- [Dataset records]
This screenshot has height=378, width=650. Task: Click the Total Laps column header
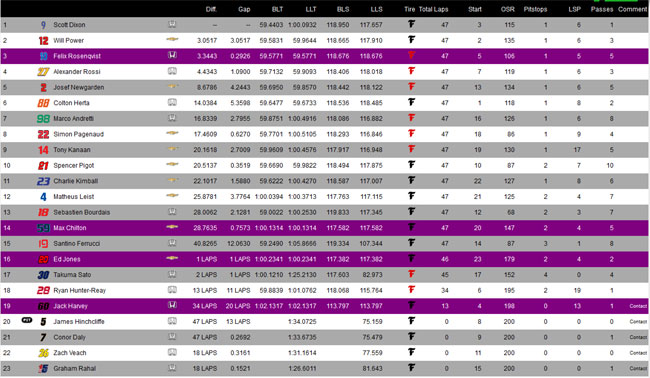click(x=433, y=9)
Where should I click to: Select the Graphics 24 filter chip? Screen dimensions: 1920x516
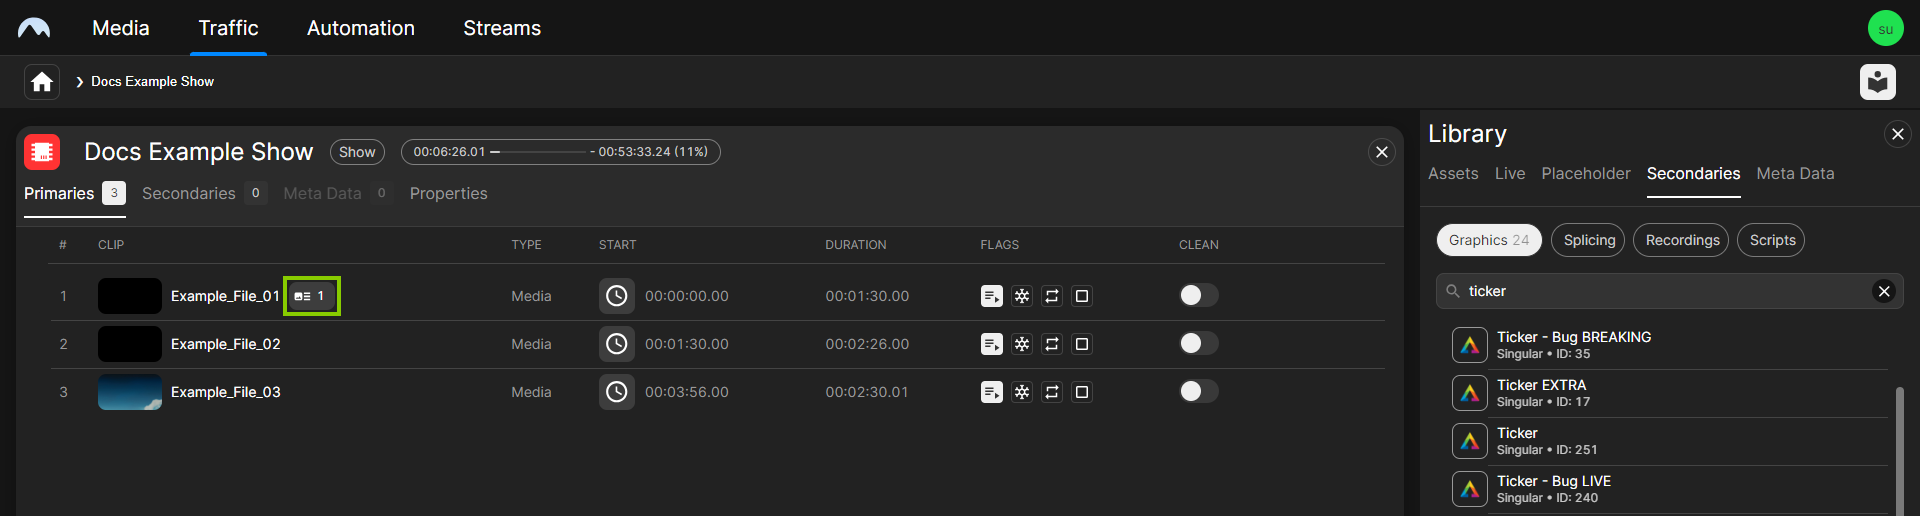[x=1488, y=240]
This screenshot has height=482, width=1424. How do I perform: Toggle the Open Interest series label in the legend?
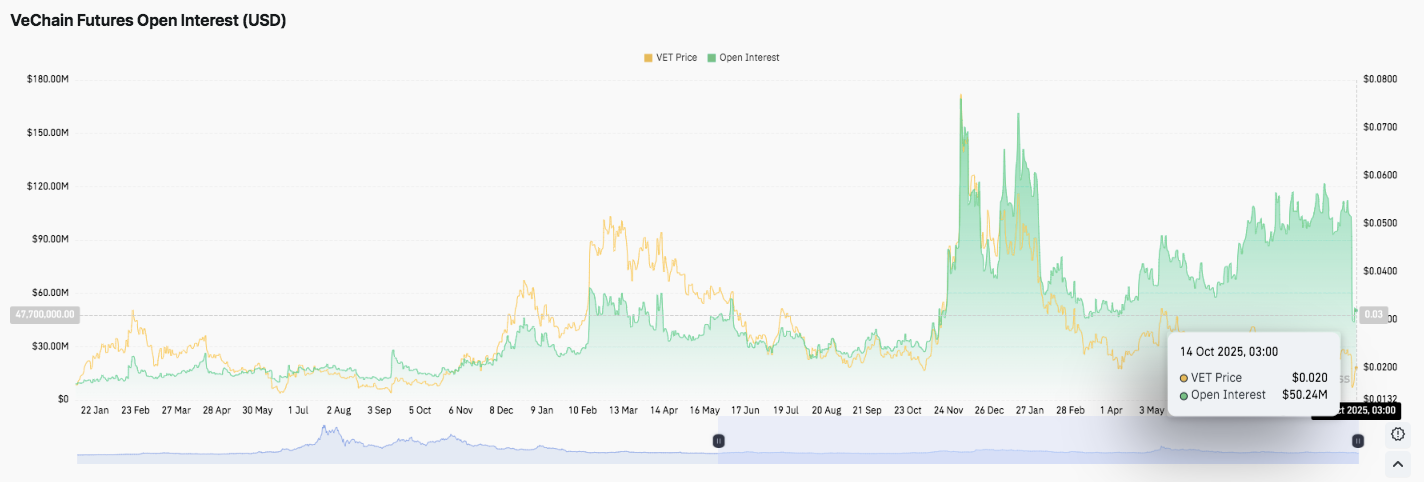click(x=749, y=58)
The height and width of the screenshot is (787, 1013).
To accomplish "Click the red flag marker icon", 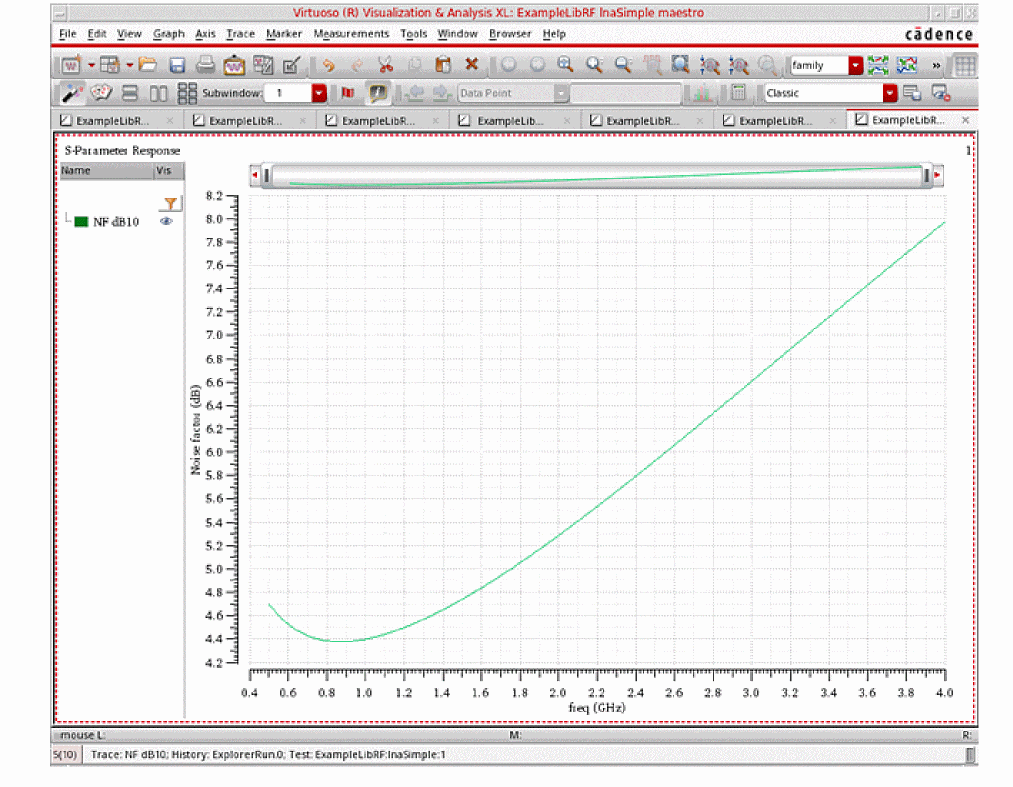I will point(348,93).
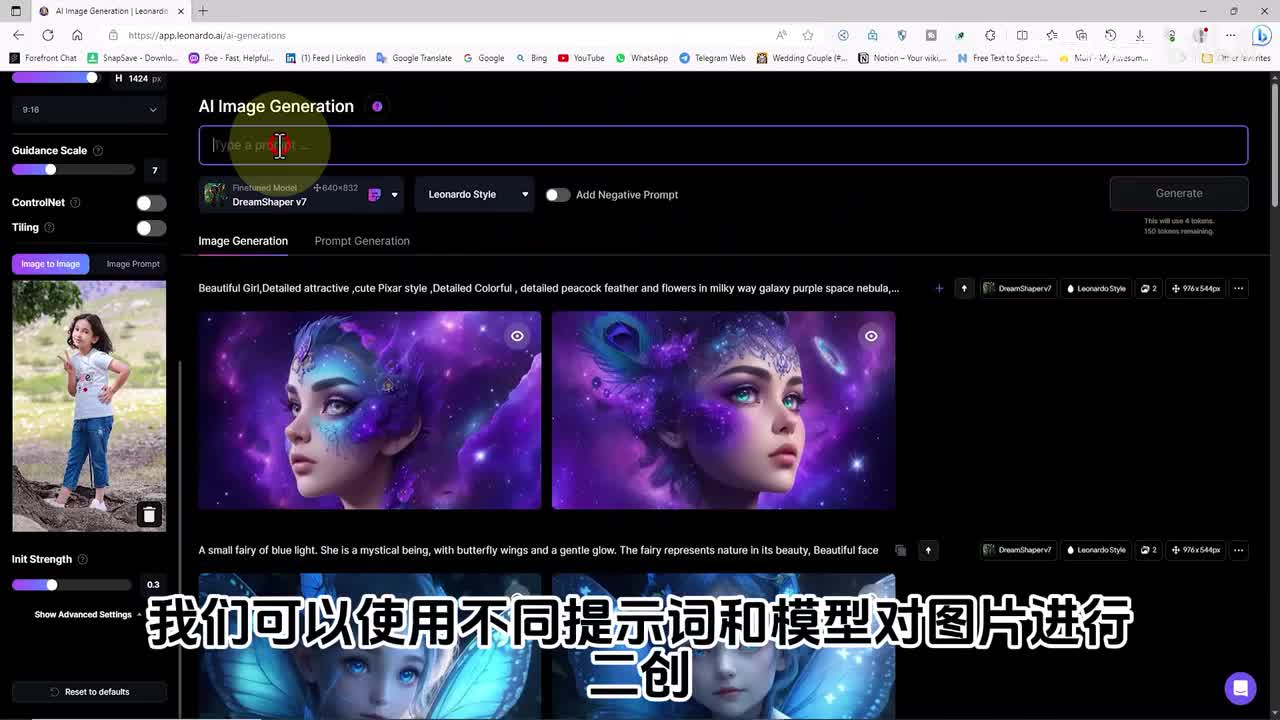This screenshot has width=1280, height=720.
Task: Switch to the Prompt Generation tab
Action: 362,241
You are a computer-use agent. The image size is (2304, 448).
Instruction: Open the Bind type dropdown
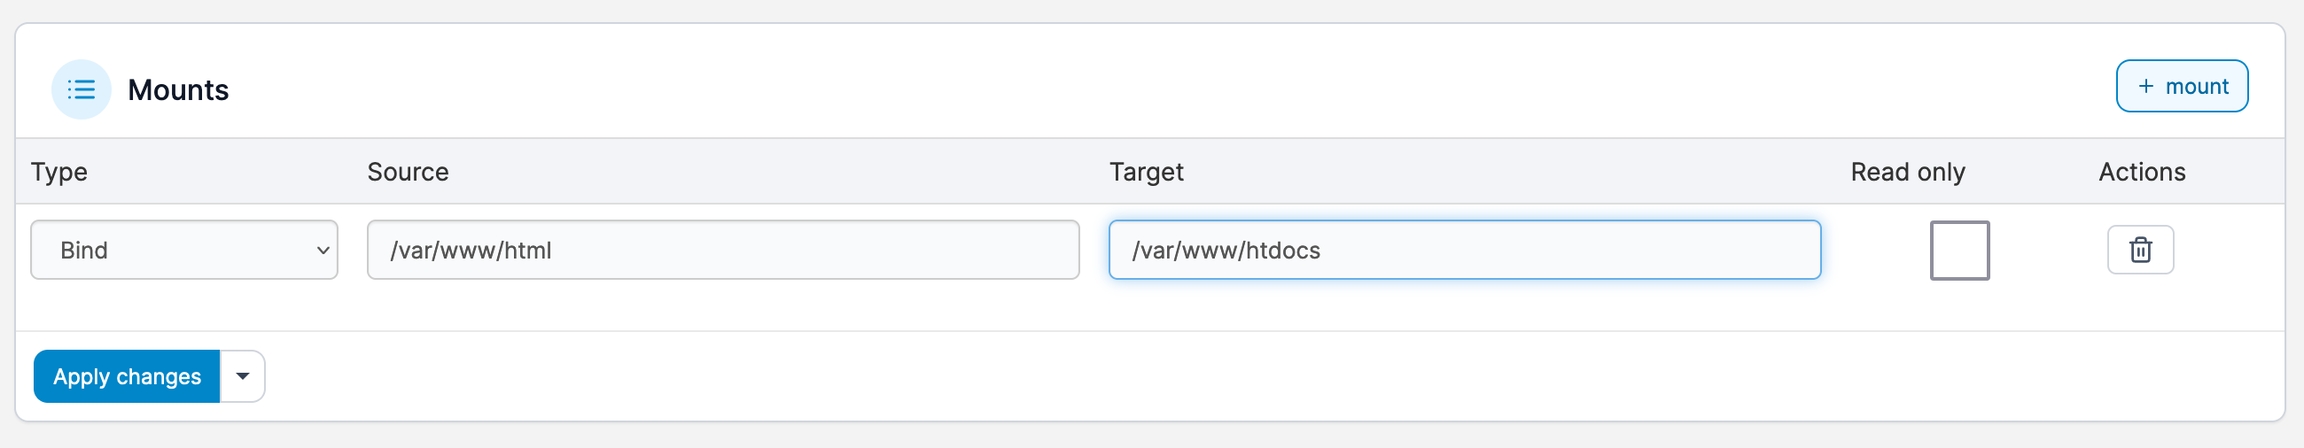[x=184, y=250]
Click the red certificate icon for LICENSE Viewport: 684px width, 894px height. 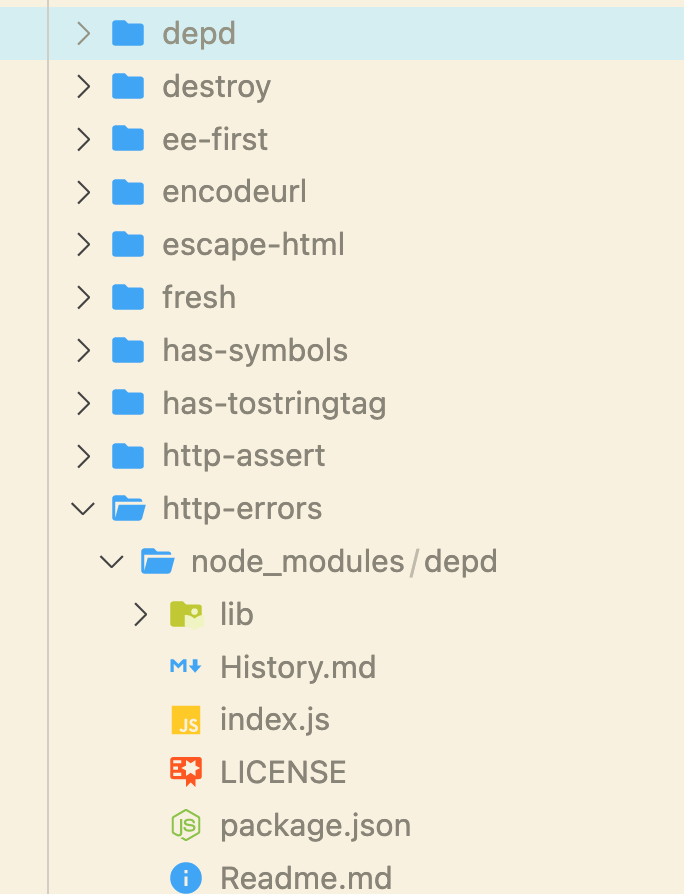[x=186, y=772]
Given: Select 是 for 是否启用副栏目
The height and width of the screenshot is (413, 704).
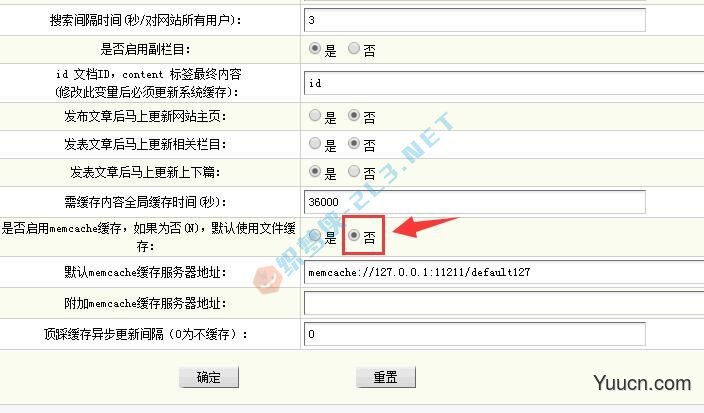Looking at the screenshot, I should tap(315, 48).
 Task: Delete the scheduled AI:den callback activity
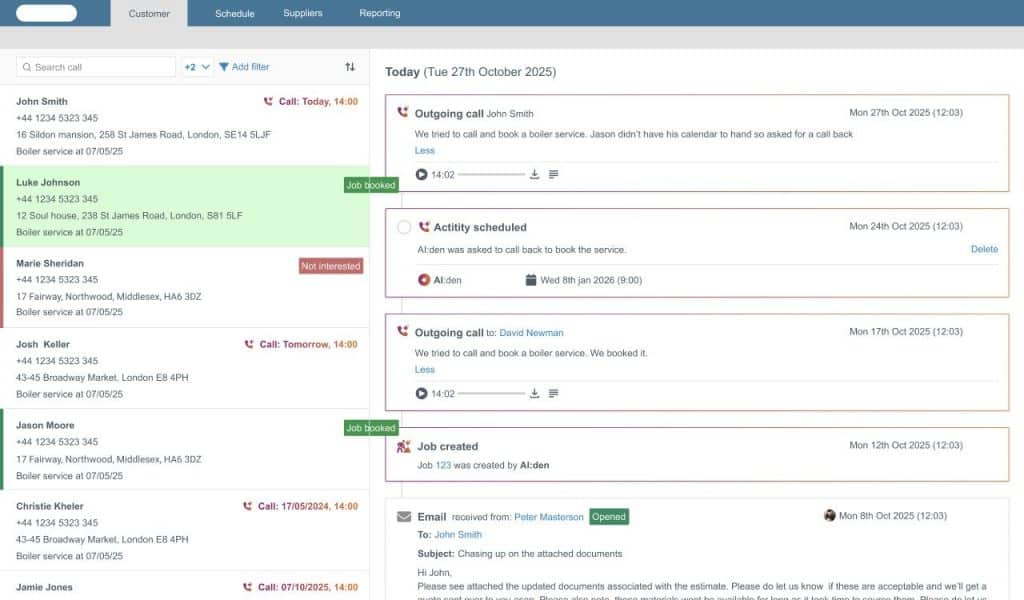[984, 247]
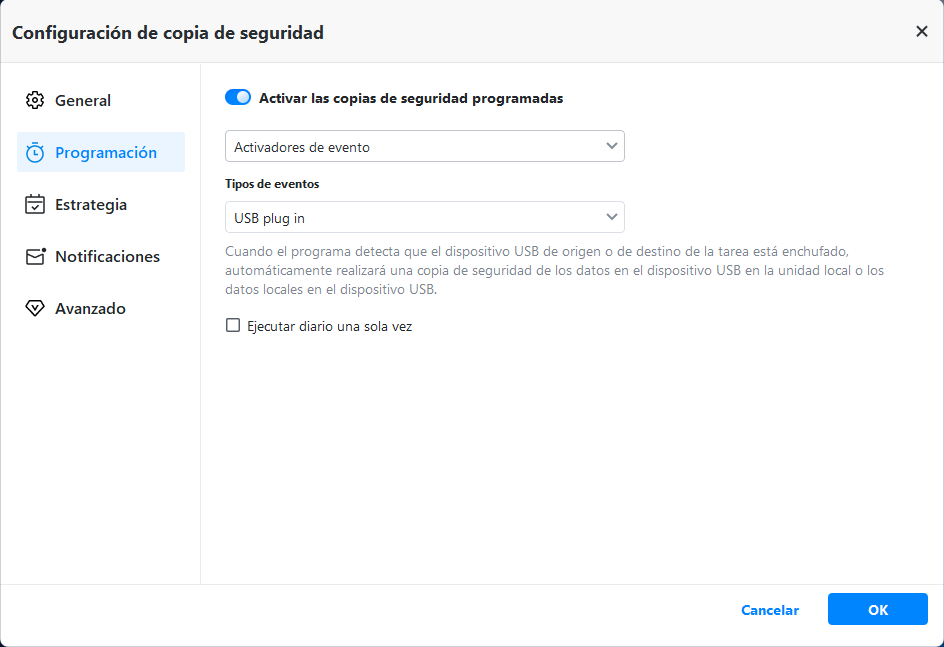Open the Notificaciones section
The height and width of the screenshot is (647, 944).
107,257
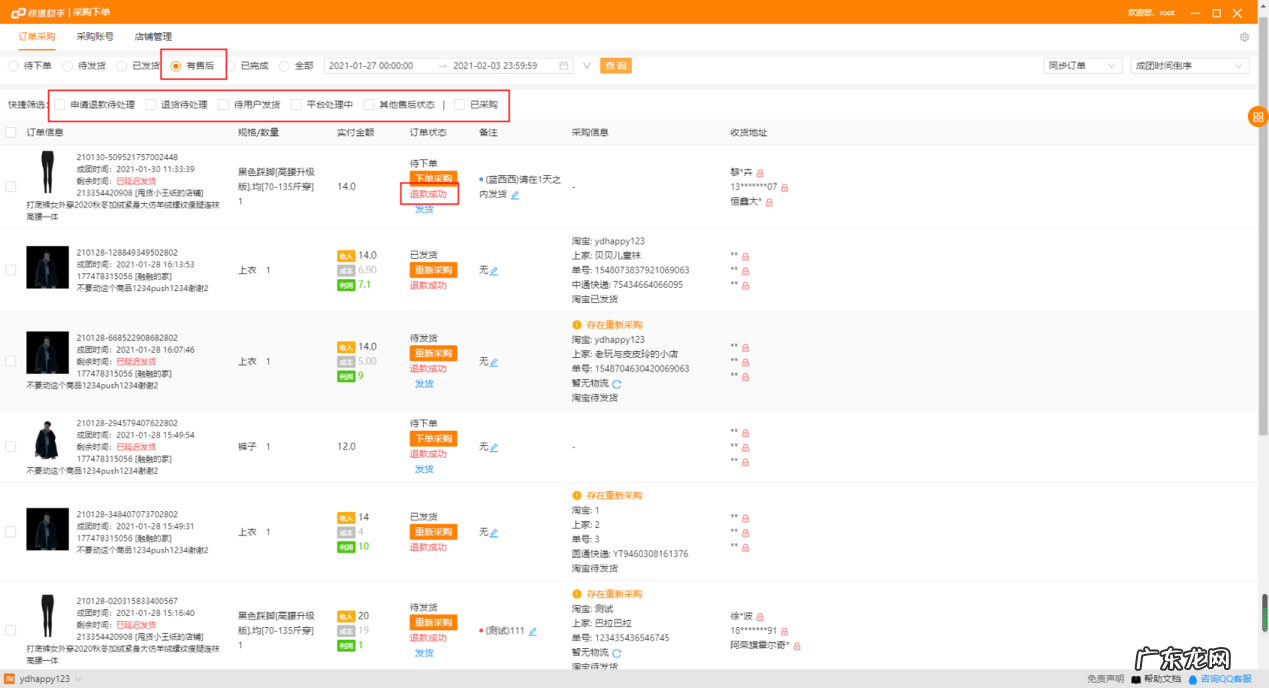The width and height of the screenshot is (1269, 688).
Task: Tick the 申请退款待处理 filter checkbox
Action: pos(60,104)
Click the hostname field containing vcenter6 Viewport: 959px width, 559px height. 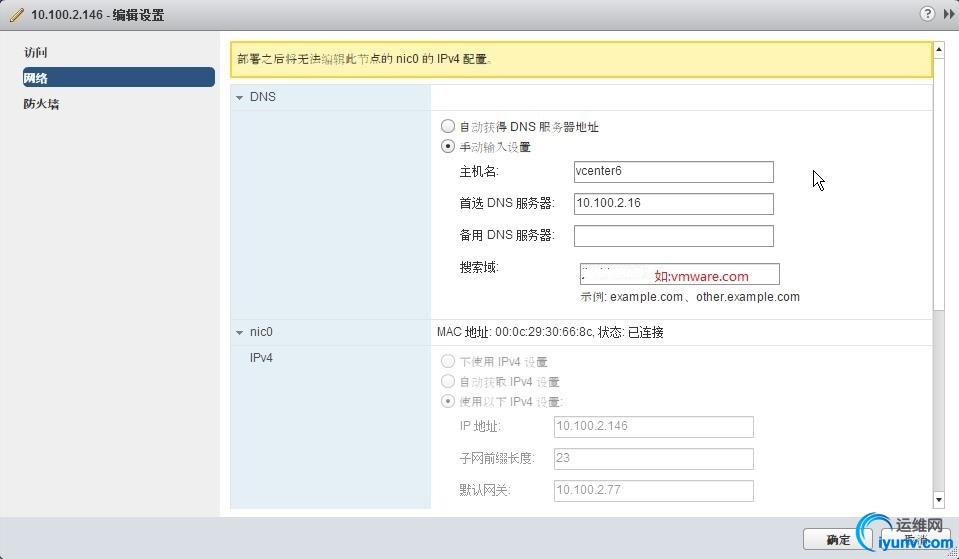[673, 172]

- [Directions] Reproduce the rows that start at the line containing "Task: Delete the" and end at the line containing "Action: pos(60,104)", both ends included, with the pictures left out.

- [Output of the exercise]
 Task: Delete the scheduled AI:den callback activity
[984, 247]
Open the Notificaciones section
The height and width of the screenshot is (647, 944).
107,257
The width and height of the screenshot is (1269, 688).
Task: Tick the 申请退款待处理 filter checkbox
Action: pos(60,104)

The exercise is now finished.